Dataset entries
%%
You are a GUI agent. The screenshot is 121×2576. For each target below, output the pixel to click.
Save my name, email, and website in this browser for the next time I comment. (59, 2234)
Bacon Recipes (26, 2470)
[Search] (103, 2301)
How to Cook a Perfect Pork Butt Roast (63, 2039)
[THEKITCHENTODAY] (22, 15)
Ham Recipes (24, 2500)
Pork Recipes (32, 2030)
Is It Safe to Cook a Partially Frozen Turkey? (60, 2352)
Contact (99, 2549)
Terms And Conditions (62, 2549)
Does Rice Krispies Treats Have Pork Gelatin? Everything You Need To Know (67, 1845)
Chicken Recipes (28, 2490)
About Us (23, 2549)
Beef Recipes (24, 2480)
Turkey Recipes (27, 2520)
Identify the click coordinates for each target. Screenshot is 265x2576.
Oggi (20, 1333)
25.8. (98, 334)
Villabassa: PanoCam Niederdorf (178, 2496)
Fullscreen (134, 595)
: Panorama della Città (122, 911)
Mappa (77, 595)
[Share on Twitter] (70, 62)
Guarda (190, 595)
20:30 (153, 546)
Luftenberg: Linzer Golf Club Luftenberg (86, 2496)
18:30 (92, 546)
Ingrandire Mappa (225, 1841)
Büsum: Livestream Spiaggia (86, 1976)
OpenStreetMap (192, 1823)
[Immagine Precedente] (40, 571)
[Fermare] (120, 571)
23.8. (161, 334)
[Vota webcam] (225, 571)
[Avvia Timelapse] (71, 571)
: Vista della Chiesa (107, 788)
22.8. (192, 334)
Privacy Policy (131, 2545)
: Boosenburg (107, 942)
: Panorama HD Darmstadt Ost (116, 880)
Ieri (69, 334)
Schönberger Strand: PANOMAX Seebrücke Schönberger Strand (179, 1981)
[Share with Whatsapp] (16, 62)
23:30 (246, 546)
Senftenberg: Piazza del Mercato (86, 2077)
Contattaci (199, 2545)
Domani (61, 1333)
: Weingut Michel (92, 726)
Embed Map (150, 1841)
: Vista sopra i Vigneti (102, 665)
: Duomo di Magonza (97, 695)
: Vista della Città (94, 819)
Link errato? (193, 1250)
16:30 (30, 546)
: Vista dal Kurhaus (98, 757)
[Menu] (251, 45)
%%
*Try it*
Filter the entries down to the lines containing "Città". Copy each of those lines.

*Response*
: Panorama della Città (122, 911)
: Vista della Città (94, 819)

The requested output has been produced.